La Terra ruota a 1600 Km orari e deforma la trama dello spazio-tempo

Lo studio italiano condotto a 1.400 metri di profondità nei Laboratori del Gran Sasso

La Terra ruota a 1600 Km orari e deforma la trama dello spazio-tempo
di R.Z.

I ricercatori dei Laboratori del Gran Sasso, appartenenti all'Istituto nazionale di fisica nucleare (Infn), tornano agli onori della cronaca con un esperimento che ha consentito loro di stabilire con precisione assoluta la velocità di rotazione della Terra.

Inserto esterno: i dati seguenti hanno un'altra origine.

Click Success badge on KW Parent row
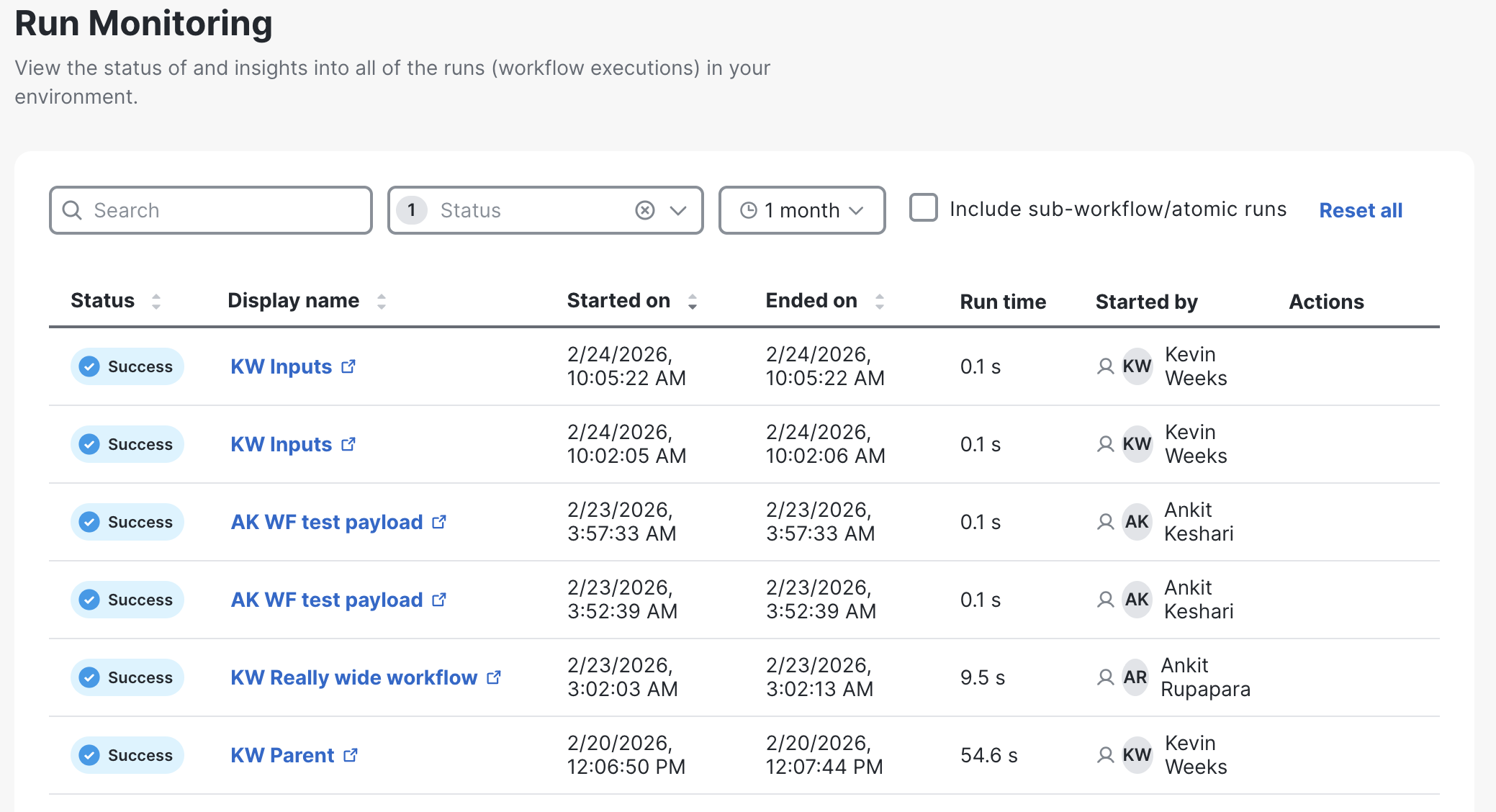Screen dimensions: 1496x812 [x=127, y=755]
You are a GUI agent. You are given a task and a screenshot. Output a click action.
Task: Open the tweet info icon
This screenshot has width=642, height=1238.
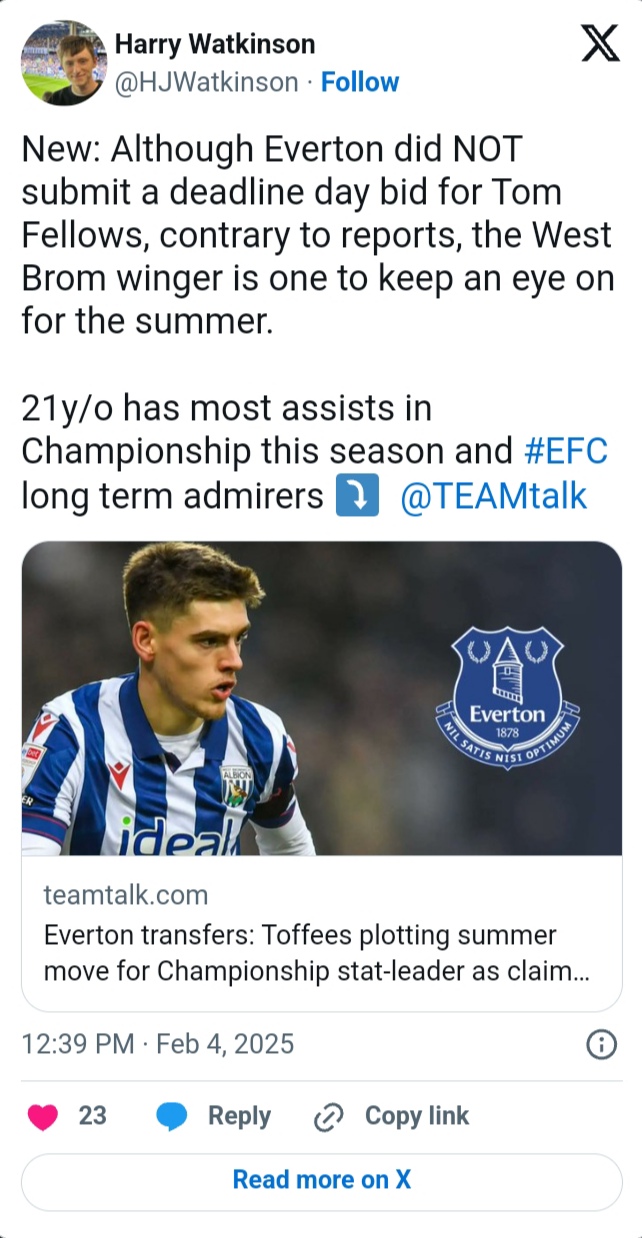(x=599, y=1045)
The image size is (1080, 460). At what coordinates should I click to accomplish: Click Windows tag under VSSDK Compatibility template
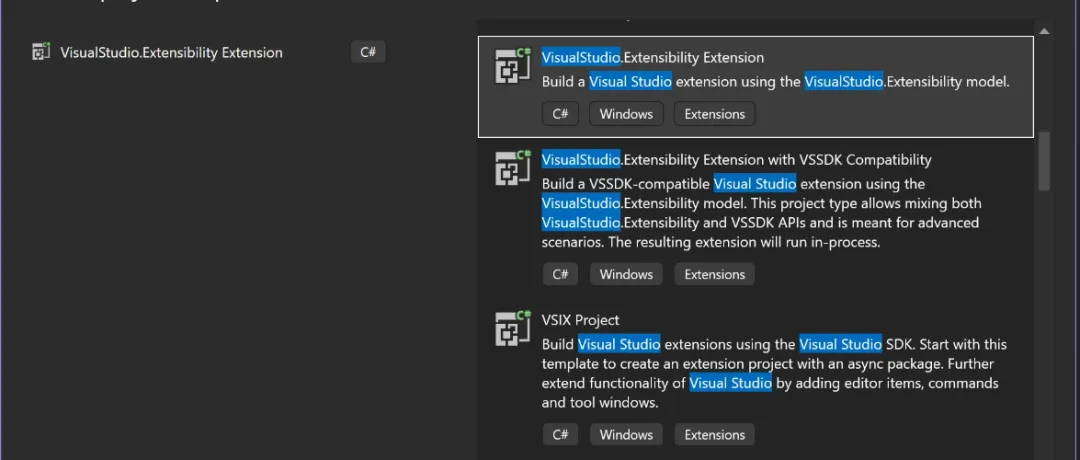click(x=626, y=274)
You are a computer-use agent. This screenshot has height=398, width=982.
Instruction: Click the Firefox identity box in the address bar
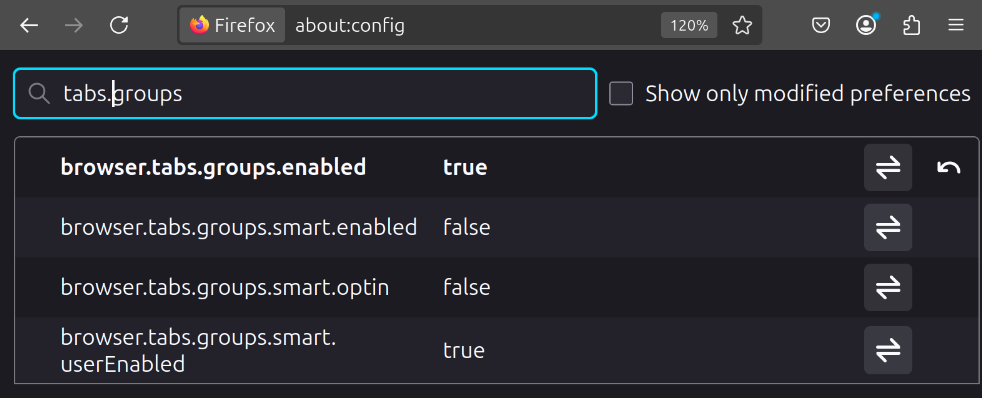[x=233, y=26]
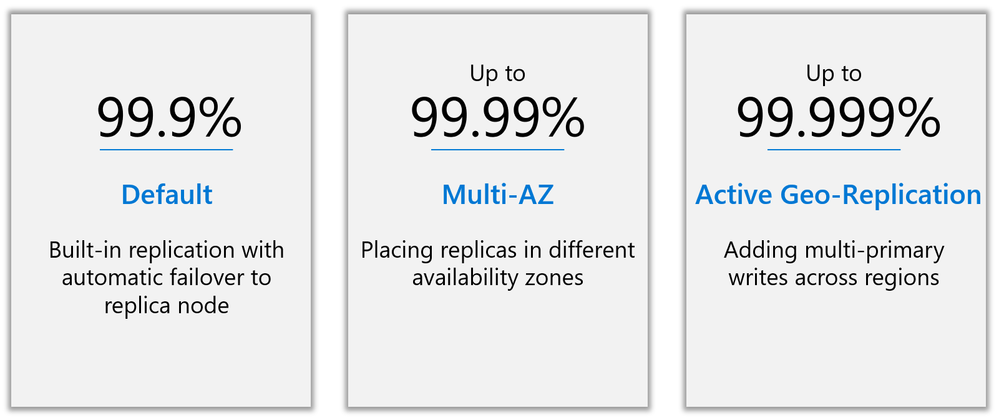Click the blue underline beneath 99.9%
Screen dimensions: 999x418
click(x=166, y=150)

Grazie all’esperimento ribattezzato “Gyroscopes in General Relativity”, più semplicemente Gingerino, i ricercatori hanno stabilito che il nostro pianeta ruota attorno al proprio asse sfiorando i 1600 chilometri orari (calcolato all’Equatore). Il dispositivo che ha consentito l’accurata misurazione si trova a 1400 metri di profondità, sotto altrettanti metri di roccia.

La Terra trascina e modifica lo spazio-tempo

L’apparecchio, nato per misurare una delle implicazioni della Teoria della Relatività non ancora del tutto comprovata, ha consentito di misurare anche gli effetti della rotazione terrestre. Il pianeta, infatti, nel suo moto vorticoso, trascina e modifica anche lo spazio-tempo, torcendola come suggerisce la teoria di Einstein, nella direzione del suo stesso movimento. Si tratta, come evidenzia un articolo pubblicato sulle pagine di Repubblica, di “influenze minime che alterano la velocità di rotazione per meno di un miliardesimo di grado ogni secondo”.

Teoria in parte confermata da un altro studio italiano

Già lo scorso anno, un gruppo di ricercatori dell’Università del Salento che aveva elaborato i dati raccolti dai satelliti LageosLares - lanciati rispettivamente dalla Nasa e dall’Agenzia spaziale italiana - aveva dato una prima conferma del cosiddetto effetto di trascinamento Lense-Thirringo. La misura ha un margine di errore piuttosto grande, pari a circa il 5 per cento, ma fornisce informazioni preziose per capire come scorre il tempo attorno ai buchi neri.

Anche i terremoti risultano ora meno misteriosi

Grazie all’esperimento i ricercatori hanno potuto constatare anche altri effetti di natura geologica che riguardano un aspetto ancora poco chiaro dei terremoti: la rotazione che imprimono al suolo. "Le onde sismiche - spiega Gilberto Saccorotti, direttore della sezione di Pisa dell'Istituto nazionale di geofisica e vulcanologia - fanno muovere il suolo principalmente lungo traiettorie lineari. Ma provocano anche rotazioni. Questo fenomeno era impossibile da misurare prima di strumenti come Gingerino, che ha acquisito dati anche durante la sequenza sismica dell'Italia centrale. Ora potremo calcolare meglio le caratteristiche che gli edifici devono avere per resistere alle scosse e misurare le piccolissime deformazioni lente del suolo: possibili precursori di un terremoto".

Gingerino installato a 1.400 metri di profondità

Gingerino, che si serve di due fasci laser proiettati lungo i lati di un quadrato di 3,6 metri, guidati da un gruppo di specchi perfettamente levigati, è saldamente fissato alla roccia e isolato da qualsiasi potenziale interferenza esterna. Un dispositivo simile, realizzato in Germania e montato a Wettzell in Baviera (senza badare a spese) si è dimostrato infatti sensibile alle intemperie come anche al banale inquinamento acustico: i dati generati peccano di precisione. Certo, evidenziano gli stessi fisici del Gran Sasso, Gingerino accusa l’altissimo tasso di umidità. "Con questi valori - sottolinea Jacopo Belfi, ricercatore Infn responsabile del progetto Gingerino fin dalla sua nascita - l'elettronica non può funzionare". Ecco perché il dispositivo è stato chiuso all’interno di una camera isolata e a temperatura constante.

Pronti per la fase due, presto il progetto Ginger

I dati ottenuti dai ricercatori, sebbene già così molto interessanti e importanti per la ricerca, dovranno esser resi ancor più precisi: per farlo si dovrà passare ad una fase 2 dell’esperimento. "Gingerino è un modello - conclude Angela Di Virgilio, coordinatrice dell’esperimento -. L'esperimento più grande si chiamerà Ginger e verrà installato sempre al Gran Sasso”. A disposizione degli scienziati non uno ma due o più giroscopi che avranno il compito di provare non solo la distorsione dello spazio-tempo. I dati in arrivo da Gingerino, e in futuro Ginger, potranno rivelarsi utili in molti altri settori. Come uno stetoscopio sensibile a qualsiasi variazione del battito terrestre potrebbe aiutare a capire alcuni dei meccanismi che avvengono all’interno del pianeta.